Understand CFD trading basics and your specific investment before you can venture into live CFD trading. For example, traders should know the difference between a market order and a limit. Avoid trading with forex CFDs before you understand the difference between a GBP/USD and a USD/GBP quote. Remember, you cannot be an expert in all markets or asset classes. Choose a few specializations and stick to them.
Focus on Preserving Capital
CFD trading strategies should focus on preserving capital because each dollar counts. This way, traders can avoid risks and minimize losses. If you are just beginning, focus on testing and learning different strategies using a demo account. As you gain more experience you can try more aggressive CFD trading strategies.
Pick the Right Leverage
Leverage can help you seize major achievements from the small price changes of the underlying asset. However, if the market fluctuates in the opposite direction the losses will be higher. As a result, traders should exercise caution when picking their leverage. If you are a novice trader, having a conservative risk profile would be ideal. What this means is you will pick ratios like 100:1 or 50:1.
A conservative profile comes in handy especially for shares and indices that higher volatility and lesser liquidity compared to the forex market. While you can utilize leverage, where possible try to balance leverage to a position that conforms to a risk tolerance profile.
Use the Proper Trade Position
Some brokers will not allow you to lower the leverage. If this is the case then you can cut down your trade position instead. Always be on the lookout for your dominant risk level.

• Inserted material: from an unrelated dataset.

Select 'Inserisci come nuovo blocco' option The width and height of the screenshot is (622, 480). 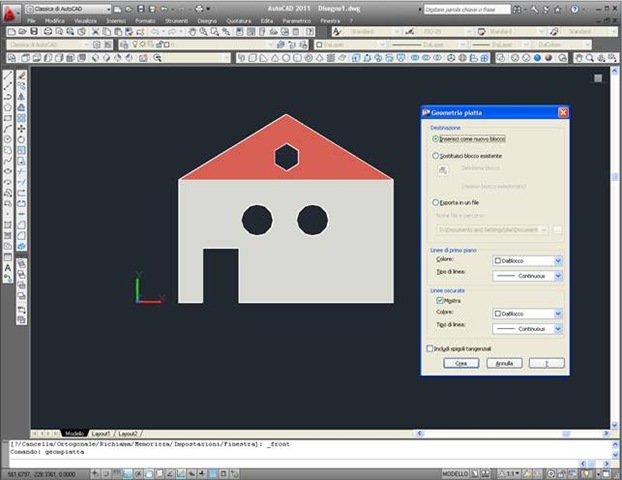click(x=436, y=139)
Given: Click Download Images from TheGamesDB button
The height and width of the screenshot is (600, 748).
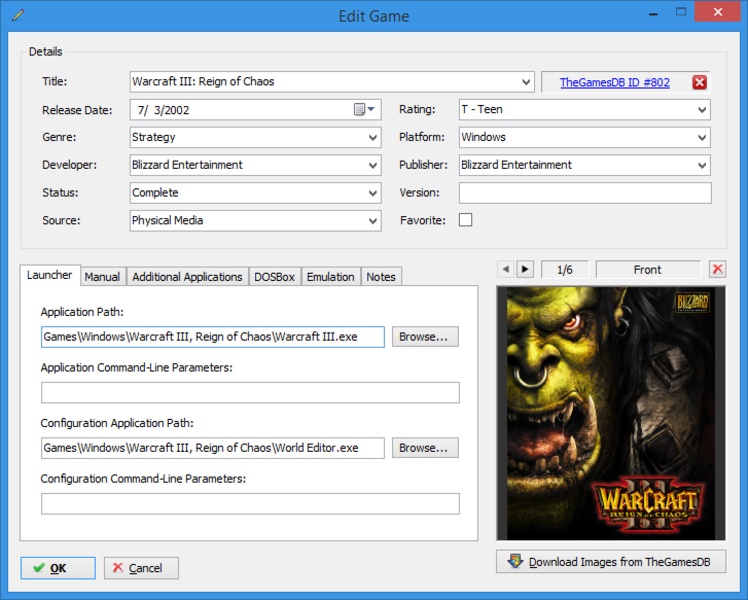Looking at the screenshot, I should (611, 562).
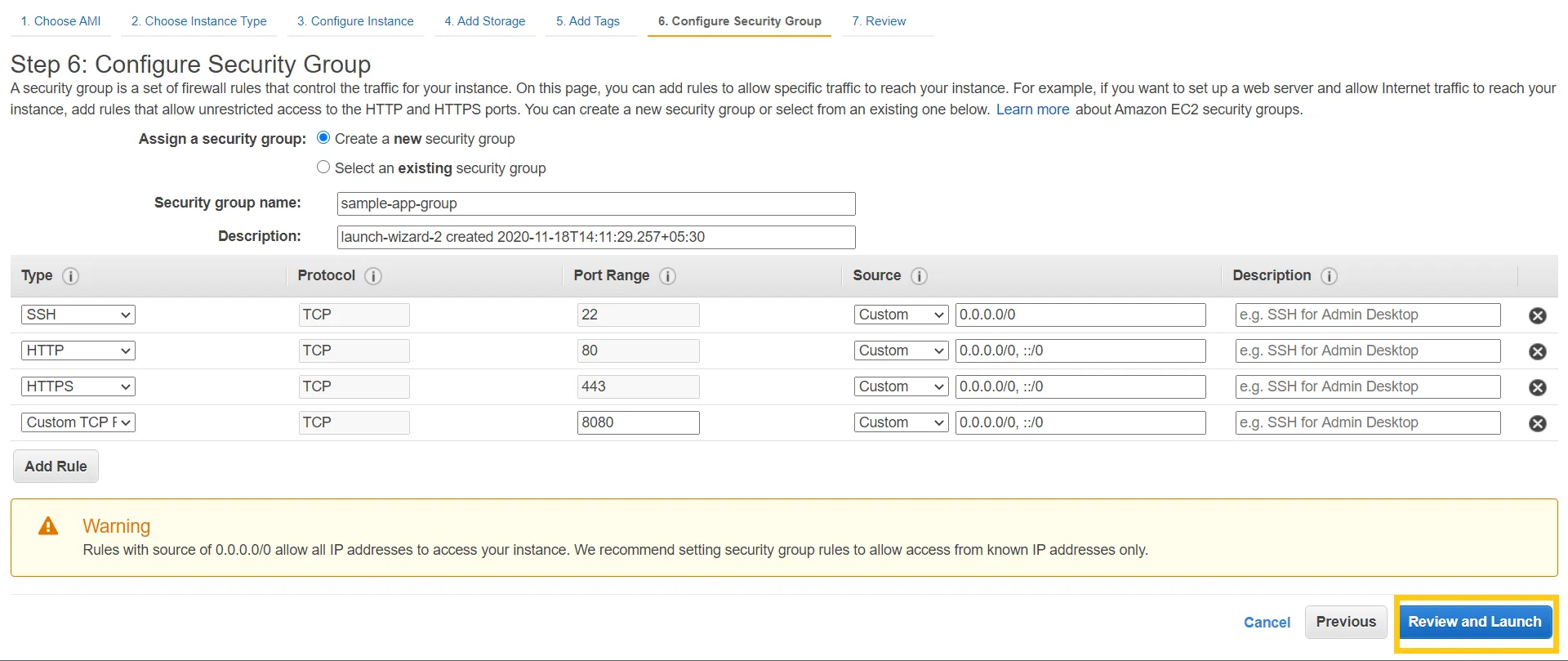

For example, you may want to maintain a $500 Apple stock position but your broker’s default leverage is 5 and cannot go lower past 1. In such a case you can consider lowering your CFD trade position. As a result, your leveraged position will be $500 = 5*$200.
Consider Asset Correlations
CFDs can come in handy to hedge out risk exposure. For that, however, traders should consider asset correlation (the standard of how two assets flow against each other or together.) Many traders trade two separate Contracts for Difference in one industry (a short and long one). Some traders may opt for two markets that display a negative correlation such as crude oil and US Dollar.
Pair trading help traders leverage on the difference between the two underlying securities. Based on the market trend you may want to select a strong and weak asset. You may consider a short position for the stronger asset and a long position for the weaker one. Often, the general market direction has no impact on the overall results. What matters is the difference between the price of the two assets.
Always have a Trading Strategy
Ensure you configure a strategy for every trade before opening it. For example, you should understand where to close in both the worst and best-case scenarios. Consider potential scenarios of the expected performance of your investment. What happens should there be a 5% increase in the underlying price? What if it reduces by between 5% and 50%? A robust trading strategy helps you remain focused.
You are not guaranteed of success as a CFD trader in MENA Region. However, these tips will help you learn and master your trading skills with time.